Capturing the Patient Experience During a Vaso-occlusive Pain Crisis | What Can We Learn from First-hand Insights?

If you ask a patient with sickle cell disease (SCD) to describe exactly what a pain crisis feels like, among the common keywords is often a simple statement that it is something that cannot truly be captured in words. Beyond the physical pain and impacts in terms of progressive organ damage is a devastating toll on patients’ mental health and daily activities, and oftentimes, the only way forward is managing the pain and waiting for the episode to pass.

With new treatments that seek to make patients’ day-to-day experiences and quality of life better still battling roadblocks to wider access, a critical component of improving patient lives is working towards a route to the prevention of VOCs. To do this, understanding the early signs and triggers of a crisis and what can help to stop them in their tracks is critical.

This forms a core part of Sanius’s ongoing work, driven by an ecosystem of unified retrospective and prospective medical record, genomic, wearable, and patient-reported outcomes data. Collected continuously and objectively, this information builds a full picture of patients’ physiological health and quality of life at a longitudinal level, providing patients and their clinical teams with a new understanding of their condition each day.

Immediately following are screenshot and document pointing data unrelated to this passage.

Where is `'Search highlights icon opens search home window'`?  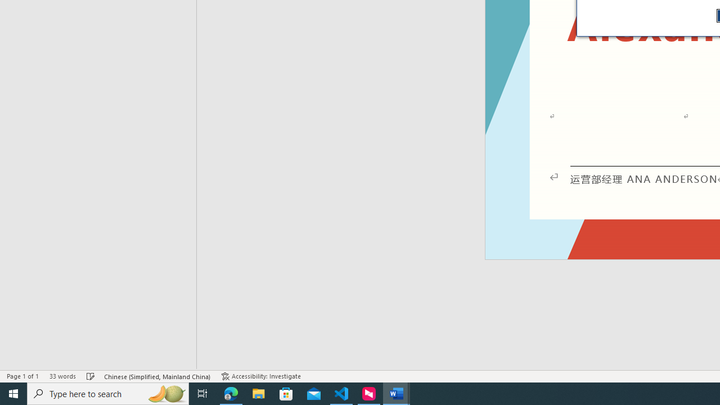
'Search highlights icon opens search home window' is located at coordinates (165, 392).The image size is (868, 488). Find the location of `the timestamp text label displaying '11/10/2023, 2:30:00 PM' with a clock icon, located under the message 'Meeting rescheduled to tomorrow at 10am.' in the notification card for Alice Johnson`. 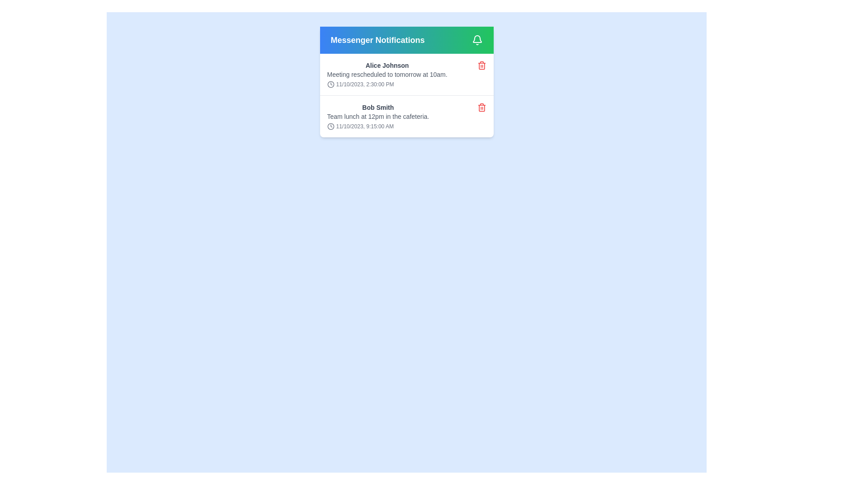

the timestamp text label displaying '11/10/2023, 2:30:00 PM' with a clock icon, located under the message 'Meeting rescheduled to tomorrow at 10am.' in the notification card for Alice Johnson is located at coordinates (387, 84).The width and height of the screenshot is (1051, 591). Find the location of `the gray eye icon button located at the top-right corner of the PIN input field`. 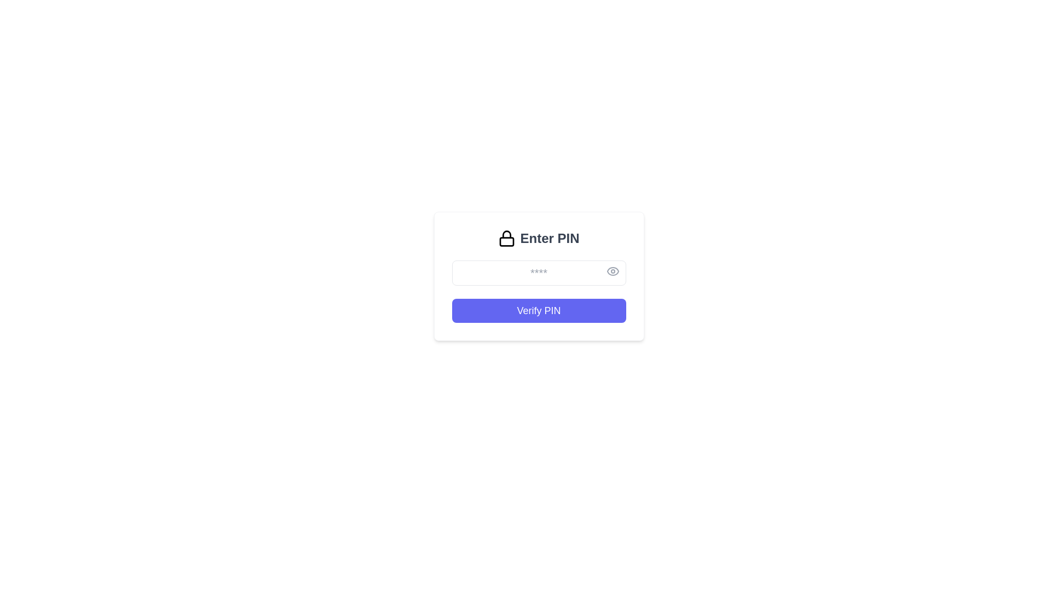

the gray eye icon button located at the top-right corner of the PIN input field is located at coordinates (612, 271).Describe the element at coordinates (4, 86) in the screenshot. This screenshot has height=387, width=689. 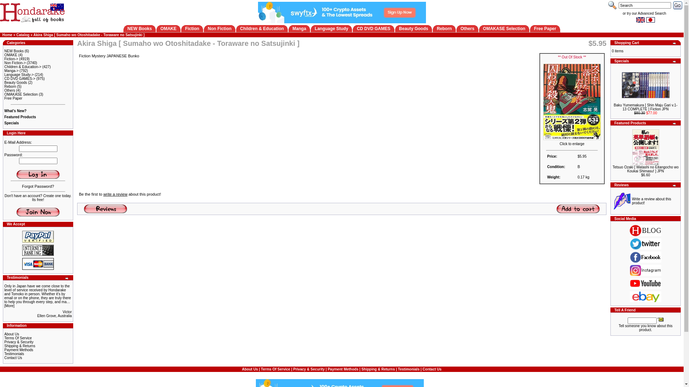
I see `'Reborn'` at that location.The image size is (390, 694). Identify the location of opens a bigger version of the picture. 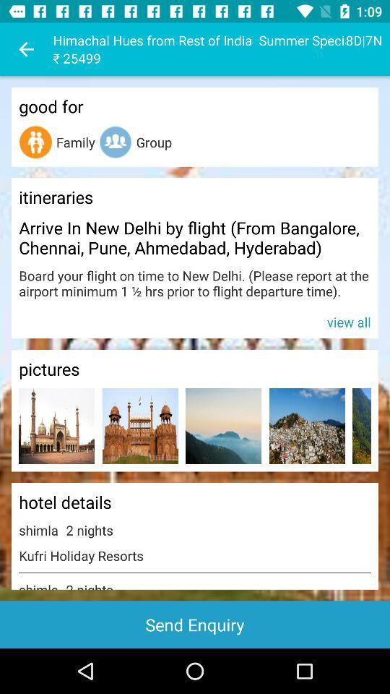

Recently, we have also begun to explore the first-hand feedback from patients, focused on what they experienced during their most recent VOC, how they treated it, and what happened in the week leading up to it. Our hope is that, from this real-world insight, we can begin to build the foundation for early detection, intervention, and prevention.

Characterising the VOC.

Patients were invited to share their experiences during the VOC through a digital online survey. 7% of patients described still being in the midst of a crisis, with the remaining patients reporting a mean duration of 7 days. Most of these VOCs were first experienced at home, before more than half of the patients were forced to seek clinical support in hospital as their severity progressed. While several patients reported multiple regions in which they felt their VOC pain, chest pain was the most common, followed closely by back pain. Additionally, overall “joint” pain as well as more specific knee, hip, ankle, wrist, shoulder, and elbow pains appeared frequently in patient responses.

When asked to describe what the VOC felt like, “stabbing” pains were the most frequently reported (35%), with many phrases linked to a heightening and falling pattern of pain – sometimes described to be like a heartbeat. 12% of patients experienced breathing difficulties or shortness of breath during the VOC, with a further 7% describing tightness or pinching sensations and 5% reporting the feeling of a heavy load on their chest. Beyond these more physical descriptors were ones linked to the psychological impact of the VOCs, including “excruciating” and “unbearable”.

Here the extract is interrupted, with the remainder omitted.